RPO to tip embassies about fugitive NRI husbands’ passport status

- HT Correspond­ent letterschd@hindustant­imes.com

We will also inform employers. The aim is to get these NRIs back and face criminal cases pending against them. SIBASH KABIRAJ, RPO

CHANDIGARH:Though slowly, the noose is tightening around NRIs facing criminal charges for deserting their wives.

After suspending 50 passports of NRI husbands in the last three months, the Regional Passport Office (RPO), Chandigarh, has started writing to the respective embassies regarding the status of their document.

But going by number of pending cases (roughly 12,000) of such nature, the effort to provide justice to all the complainan­t women seems wanting.

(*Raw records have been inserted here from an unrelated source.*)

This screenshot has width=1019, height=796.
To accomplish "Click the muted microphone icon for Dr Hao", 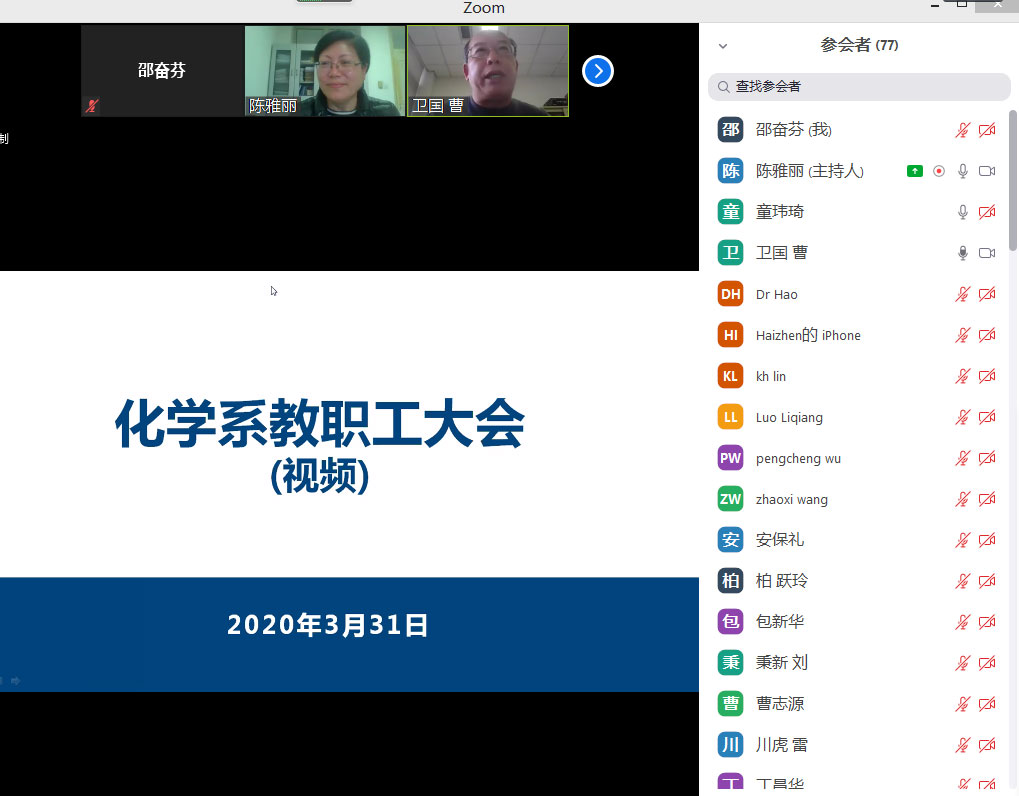I will (x=963, y=294).
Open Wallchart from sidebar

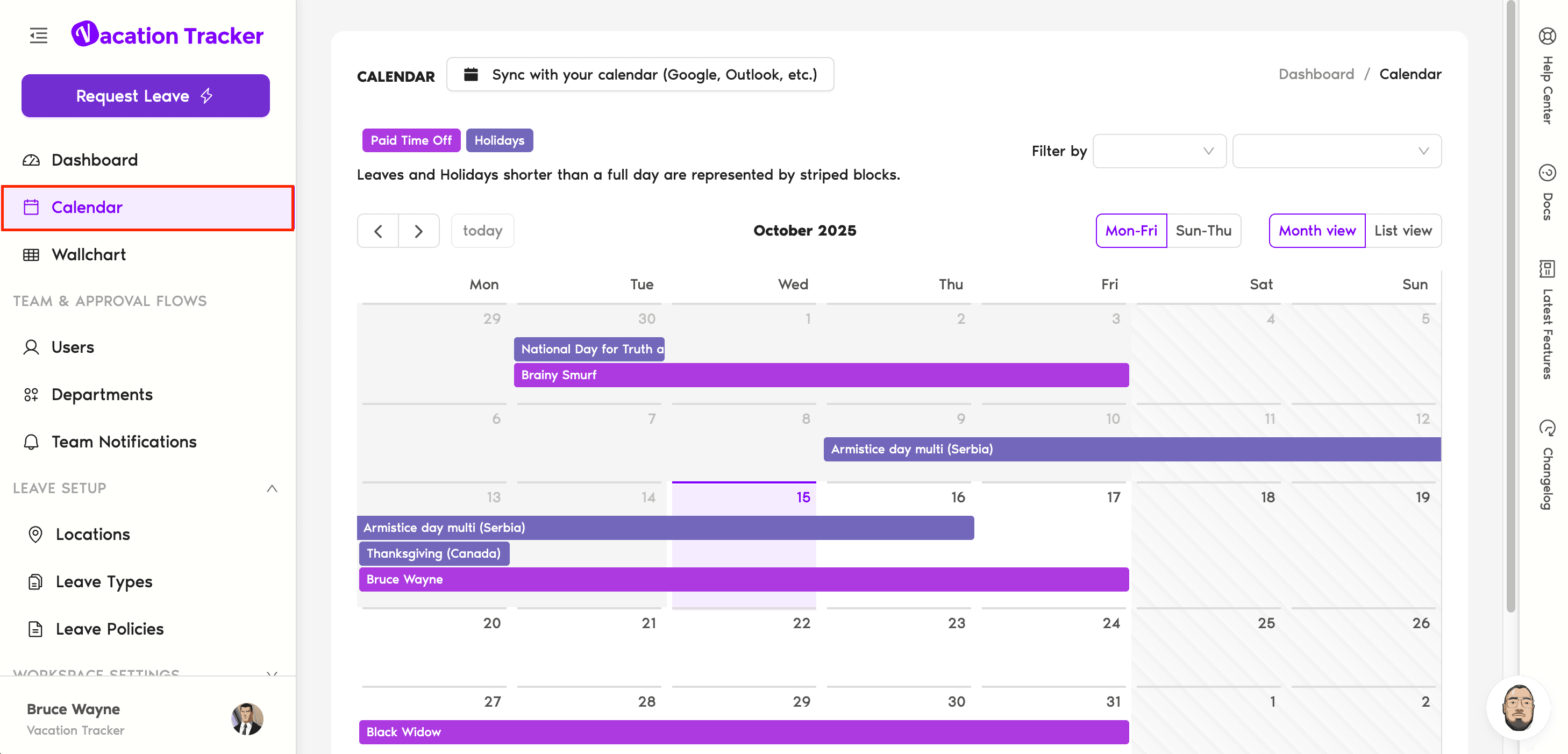(x=88, y=254)
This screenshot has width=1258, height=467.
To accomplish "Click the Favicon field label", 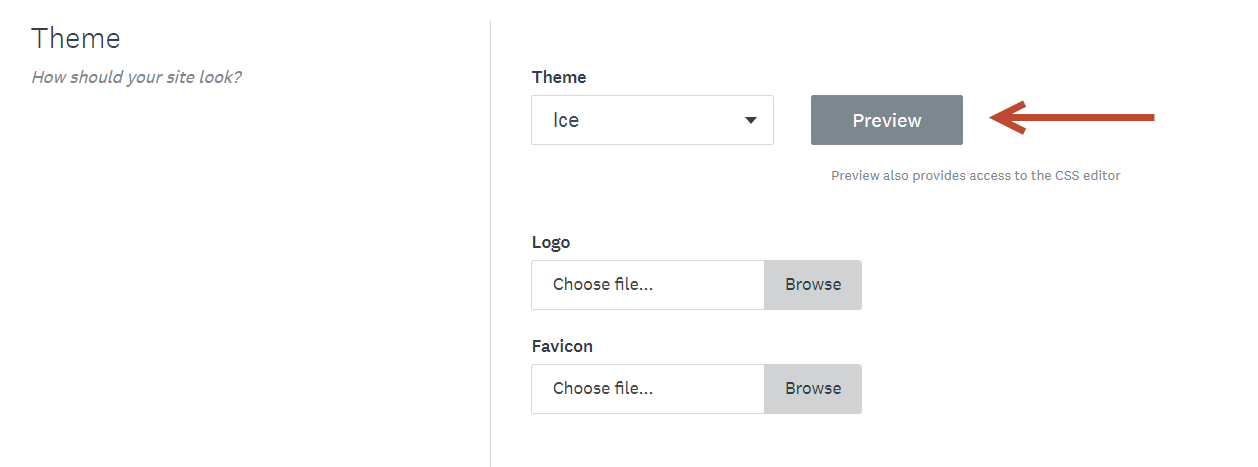I will tap(562, 346).
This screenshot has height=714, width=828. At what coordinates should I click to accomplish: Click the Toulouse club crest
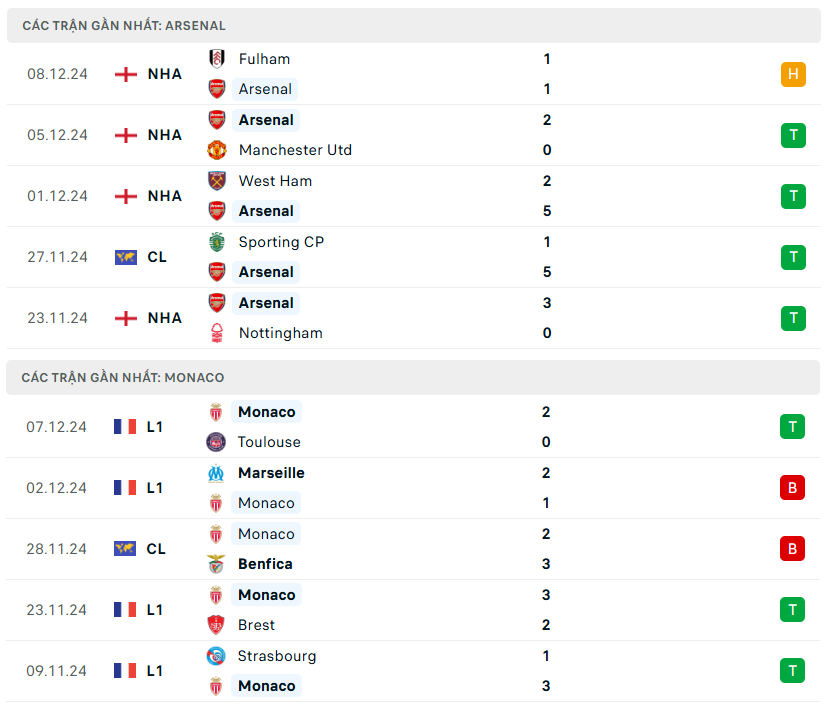click(216, 442)
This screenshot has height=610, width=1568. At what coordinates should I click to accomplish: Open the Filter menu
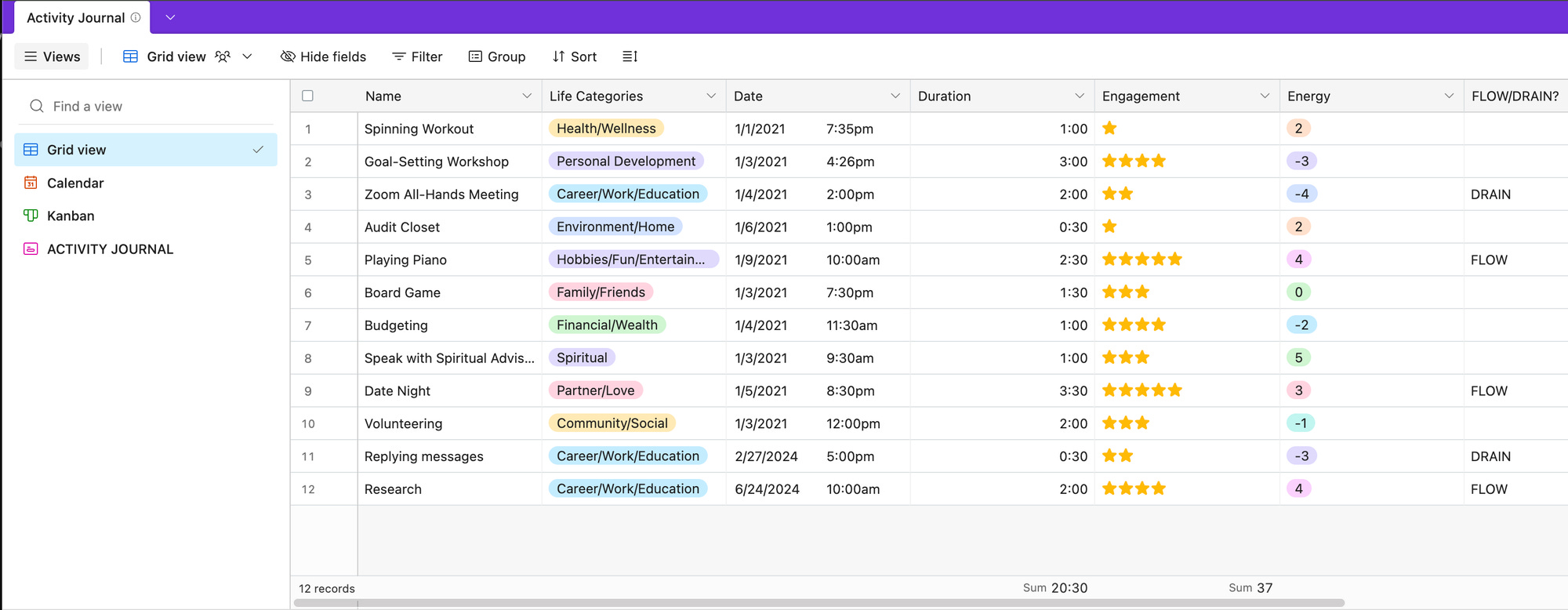[x=417, y=56]
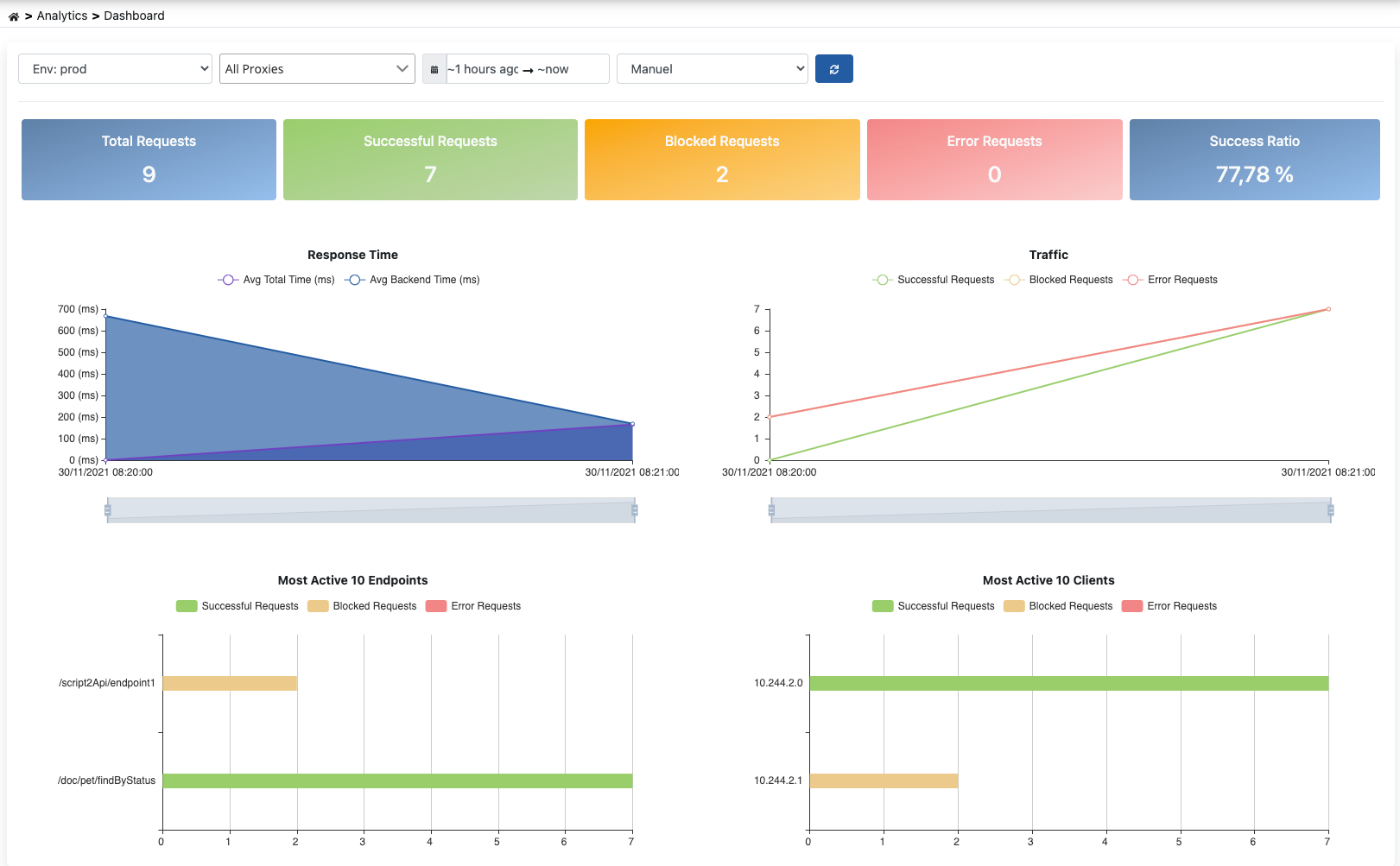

Regional Passport Officer (RPO) Sibash Kabiraj said that not only are they writing to the embassies but shall also inform NRIs’ employers about the suspension of their passports. “The aim is to get these NRIs back and face the criminal cases,” said the RPO .

The RPO had started suspending the passports of these runaway grooms in June 2018. The RPO has now even started suspending the passports of in-laws of the complainan­t brides.

The RPO said they will write to a Ukraine-based University which has employed one such NRI, Awinderpal Singh, whose passport stands suspended.

Satwinder Kaur of Toose village in Ludhiana said she married Arwinderpa­l Singh in February 2009.

Arwinderpa­l is the Foreign Student Coordinato­r at the Medical University now and he was a teacher in India when he married Satwinder, who was a lecturer of political science then.

“I was forced to resign from my government job in 2010, and in 2015, my husband went abroad by taking money from my parents. He came back in August 2016 for my sister’s marriage and then disappeare­d without informing me. Finally, an FIR was registered against him and my in-laws,” she said.

Another case is that of Palwinder Kaur from Ludhiana, who was married to Shinder Singh, who stays in Bahrain.

“He was already blackliste­d for overstay in Bahrain and after coming here, he got another passport with my name added to it.

He was demanding money from my parents to apply for the Canadian visa. Bahrain embassy officials told me that they would deport him if the Indian government asks them to do so,” she said.

Palwainder said suspension of his passport gave her strength to keep fighting.

In another case from Panchkula, a fugitive husband (who is a Australian national), the passports on his Sydney-based parents — mother Paramjit Kumari and father Vinod Kashyap — have been suspended.